Pero advirtió: «Lamentablemente, lo que puede ofrecer una Constitución para evitar que esto ocurra, al final es poco. Hay un desarrollo legislativo que hace la bajada de estas disposiciones constitucionales, y es importante obviamente una bajada administrativa a nivel reglamentario. En la Constitución se pueden fortalecer las atribuciones de la Contraloría también. Pero, al final no hay ninguna Constitución que pueda impedir el mal uso de la libertad. Tiene que haber sanciones, y en eso la legislación puede avanzar, y la Constitución también”.
Luis Silva: «La traición a la fe pública merece una sanción severa»
En esta línea, el consejero constitucional subrayó: “Me gustaría introducir en la Constitución un reconocimiento explícito a la fe pública como un bien esencial para la convivencia. El daño que le hace una situación como esta a la confianza ciudadana es enorme. El tejido social, la confianza o el respaldo ciudadano, que es inherente a una acción eficaz por parte de quienes nos gobiernan, se ve debilitada a consecuencia de estos hechos. La traición a la fe pública, es decir abusar de la confianza, merece una sanción severa”.
En este sentido, Gonzalo Arenas sugirió que se agregara en el texto constitucional un nuevo sistema de justicia administrativa. El académico apuntó que “la Contraloría debería tener un sistema de tribunales mucho más transparente, más expedito, que sea una verdadera justicia administrativa, y que hagan obligatorio que alguien sea condenado primero para después hacer valer las responsabilidades políticas en la Cámara o el Senado, y así evitar las defensas corporativas. Eso sería sano para el sistema político, para que esto no se entrampe en discusiones que no llevan a nada”.

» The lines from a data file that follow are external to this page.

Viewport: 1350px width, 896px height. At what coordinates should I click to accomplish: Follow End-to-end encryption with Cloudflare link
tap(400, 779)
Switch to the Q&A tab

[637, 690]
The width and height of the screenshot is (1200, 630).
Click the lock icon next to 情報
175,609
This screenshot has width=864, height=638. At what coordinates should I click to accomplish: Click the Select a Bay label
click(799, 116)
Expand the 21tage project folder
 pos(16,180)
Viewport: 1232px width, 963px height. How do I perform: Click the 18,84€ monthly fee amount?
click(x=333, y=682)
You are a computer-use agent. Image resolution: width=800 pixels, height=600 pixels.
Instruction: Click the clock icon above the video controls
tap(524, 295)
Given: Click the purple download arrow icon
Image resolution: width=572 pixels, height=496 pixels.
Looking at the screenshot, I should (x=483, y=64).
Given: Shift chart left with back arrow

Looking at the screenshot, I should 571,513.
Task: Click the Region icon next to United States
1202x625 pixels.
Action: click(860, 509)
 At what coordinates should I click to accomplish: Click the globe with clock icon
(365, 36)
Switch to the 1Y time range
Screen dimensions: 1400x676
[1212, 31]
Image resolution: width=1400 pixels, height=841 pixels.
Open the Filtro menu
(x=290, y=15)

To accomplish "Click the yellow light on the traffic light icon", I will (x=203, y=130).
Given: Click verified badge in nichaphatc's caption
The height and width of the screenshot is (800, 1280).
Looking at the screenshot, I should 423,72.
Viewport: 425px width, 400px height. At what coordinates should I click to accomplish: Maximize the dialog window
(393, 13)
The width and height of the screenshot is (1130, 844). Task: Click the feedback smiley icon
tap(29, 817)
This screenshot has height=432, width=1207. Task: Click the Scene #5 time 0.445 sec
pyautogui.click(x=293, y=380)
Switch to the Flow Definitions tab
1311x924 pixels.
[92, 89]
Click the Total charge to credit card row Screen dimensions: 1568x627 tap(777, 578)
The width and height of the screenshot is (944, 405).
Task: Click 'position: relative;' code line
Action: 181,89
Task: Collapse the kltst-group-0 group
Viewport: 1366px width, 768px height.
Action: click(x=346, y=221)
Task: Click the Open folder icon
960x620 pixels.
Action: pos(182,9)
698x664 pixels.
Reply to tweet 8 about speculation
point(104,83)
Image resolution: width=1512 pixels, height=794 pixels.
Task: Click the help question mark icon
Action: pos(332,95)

Otro aspectó que destacó Silva fue que “con lo que ha pasado se daña la confianza a las fundaciones, a los políticos, y otro tema que es tremendamente sensible en la discusión constitucional es la colaboración entre Estado y particulares. Lamentablemente, esta situación puede llevar a extremismos para uno y otro lado, y obviamente ni una ni otra fórmula es sana para el bien común”.